"This program is not just benefiting the Astros by creating long-term fans, but it's getting more kids involved with the game of baseball," Ryan said. "There are some great life lessons in baseball: How to work with others, how to play within the rules and, more importantly, how to fail and how to overcome failure. If you hit .300, you are failing seven out of 10 times. Hopefully, these kids will have some fun, win some games and, when their careers are over, they will go away with some life lessons."
Ryan has been very busy in his first week as club president, but still made time to come out to the different clinics to work with the kids.
"I think the more kids you can get involved with sports -- and the more kids you can get involved with baseball -- the better people you will have in your community," said Ryan. "Houston has so many fields and so many leagues, that having someone like BlueCross BlueShield to come infuse a bunch of money into the fields, not only does it make the field nice but it gets the whole community fired up."
The clinics are a continuation of the Community Leaders program launched by the Astros. All of the parks have been newly renovated by the Astros Foundation, in partnership with various corporate sponsors. Each sponsor is responsible for the continued support of the youth ballfields, which will include additional programing such as the clinics held on Saturday. The youth teams will also receive tickets to Astros games at Minute Maid Park, visits from players and alumni, and other donated goods and services over the course of the five-year initiative.
The clinics were led by staff from the Astros Urban Youth Academy and the coaches of the Dixie Little League.
"It is very important for [kids in] inner cities to have places where they can play -- with green spaces and equipment and things like that -- and the Astros are making great strides [toward] getting that done," said Brandon Denton, coordinator for the Astros UYA. "I know this community here is appreciative of what we are doing."

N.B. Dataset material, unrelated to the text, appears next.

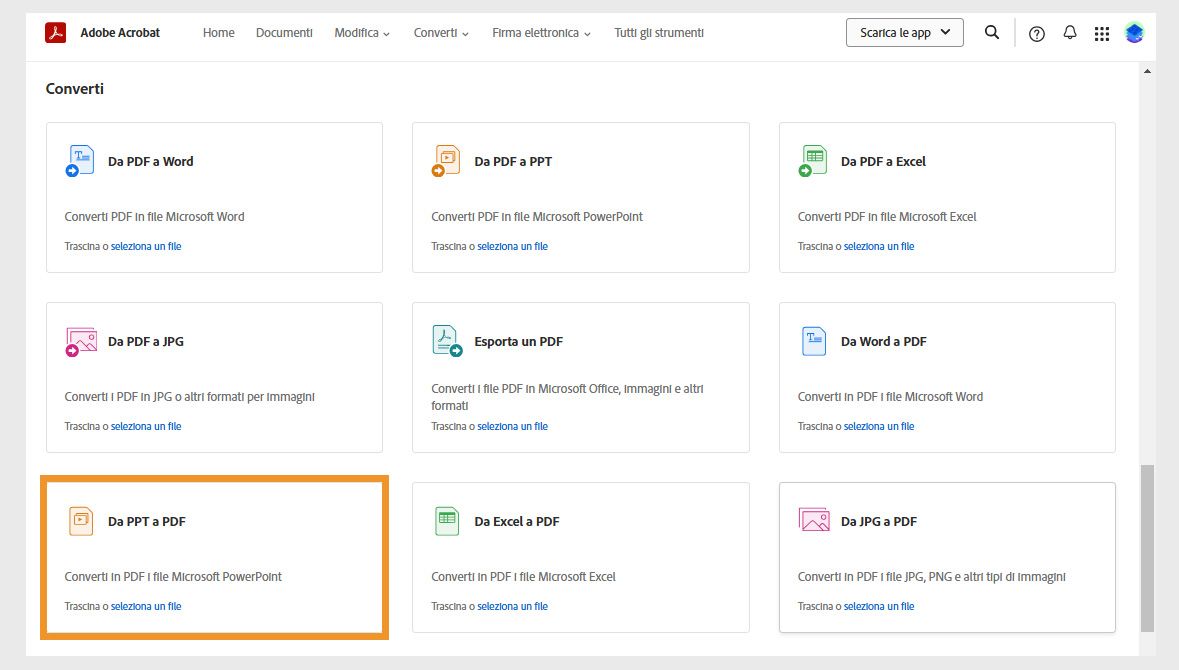Click the Da PDF a PPT icon
The height and width of the screenshot is (670, 1179).
point(446,161)
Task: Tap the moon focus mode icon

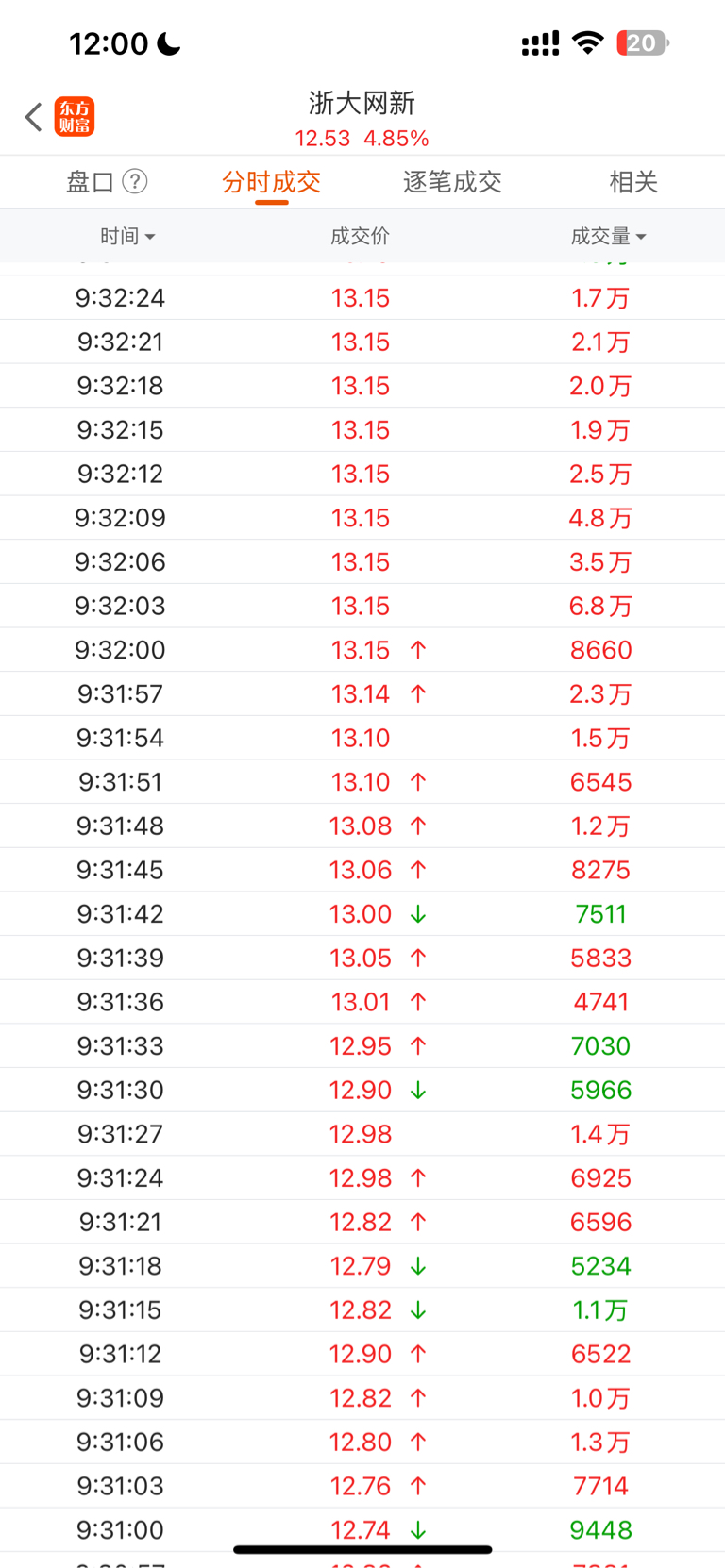Action: point(169,43)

The Astros Community Leaders program has pledged to invest $18 million in city-owned public youth baseball and softball fields in the disadvantaged areas of Houston over the next five years.
"It's about saying that the community is important to this organization and to the players," Wright said. "It is always good to see people in the stands, and the way to [help that happen] is to get out in the community and let them get to know you, and let them know that you appreciate what they do."
With the addition of the newly renovated fields at Ingrando Park on May 18, 11 fields have been reopened through the Community Leaders program, and additional renovation for more fields is underway. These revitalized fields will serve thousands of at-risk youth in Houston.